Habitatbäume wurden vom zuständigen Forstamt bisher nur für das östlich angrenzende FFH-Gebiet Keulaer Wald ausgewiesen. Auch wenn die formale Ausweisung fehlt, so ist doch davon auszugehen, dass aufgrund der vergleichbaren Waldstruktur einige Altbäume vorhanden sind, die dem qualitativ-ökologischen Anspruch eines Habitatbaumes genügen.
Botanik
Pflanzensoziologisch ist das Gebiet in die Gruppe der Waldmeister-Rotbuchenwälder (Galio oderati-Fagion R.Tx.) einzuordnen. Die Krautschicht ist sehr artenreich entwickelt und fällt insbesondere im Frühjahr durch die zahlreichen Geophyten auf. In der Krautschicht dominieren biotopkennzeichnende Arten wie u.a. Waldmeister, Bär-Lauch, Zwiebeltragende Zahnwurz und Wald-Bingelkraut. Hervorzuheben ist u.a. das Vorkommen des Gelben Eisenhutes an seiner nördlichen Verbreitungsgrenze. Bezüglich des Vorkommens besonders geschützter Arten ist. auch mit dem Auftreten von Wald-Orchideen (z.B. Nestwurz, Wald-Vögelein) zu rechnen.
Botanisch hervorzuheben ist in der Summe das für einen Waldmeister-Rotbuchenwald quasi vollständig vorhandene Arteninventar. Ähnliches ist auf normalen Laubwald-Forstflächen nur bedingt entwickelt. Das betroffene Gebiet besticht also durch Vielfalt und Schönheit im Sinne der Qualitätskennzeichnung für Naturschutzflächen.
Zoologie, FFH-Arten
Nach unserer Kenntnis wurde für das betroffene Gebiet noch keine flächige zoologische Bestandserhebung durchgeführt. Ausgehend von der Biotopstruktur sind zahlreiche, vermutlich auch viele gefährdete oder geschützte Arten zu erwarten, sei es bei der Erhebung der Vogel-, Fledermaus-, Insekten- (Käfer!) oder der Säugetierfauna. Direkt nachgewiesen sind für den Keulaer Wald die FFH-Arten Wildkatze, von deren flächigem Auftreten ausgegangen werden kann, und der Luchs. Der Luchs nutzt das Gebiet sporadisch, dies belegen mehrere Risse in den letzten Jahren, wovon mindestens einer im Bereich der geplanten Tagebauerweiterung gefunden wurde, sowie das allgemeine Verhalten des Rehwildes, auf Grund dessen man von dem Vorkommen eines größeren Raubsäugers ausgehen kann. Zudem wurden im Winter 2021/2022 Luchsfährten gesichtet. Von der Wildkatze liegen aktuelle Bilder von Wildkameras, direkt aus dem betroffenen Waldbereich vor.

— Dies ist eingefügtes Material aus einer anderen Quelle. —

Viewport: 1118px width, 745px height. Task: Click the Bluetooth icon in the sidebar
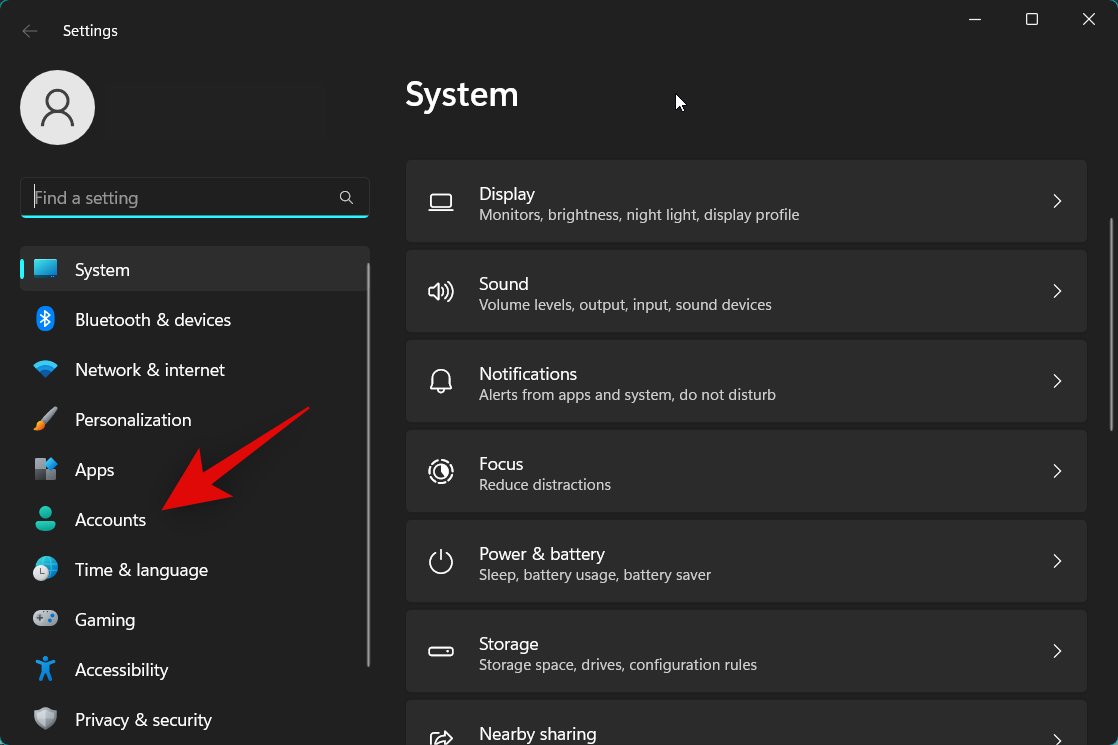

Für beide Arten hätte die Zerstörung des Waldgebietes dramatische Folgen (s. auch Biotopverbund). Zum einen ist die Wildkatze auf die Verbindung der Population von Südharz, Hainleite und Hainich angewiesen; eine Durchbrechung des Dün würde zur genetischen Isolierung der Populationen führen. Für den Luchs wiederum würde eine Ausbreitung in Richtung Süden massiv erschwert; bezüglich der genetischen Isolation von Teilpopulationen gelten die getroffenen Aussagen zur Wildkatze in gleichem Umfang. Weiterhin ist davon auszugehen, dass mit der Haselmaus eine weitere FFH-Art im betroffenen Gebiet vorkommt.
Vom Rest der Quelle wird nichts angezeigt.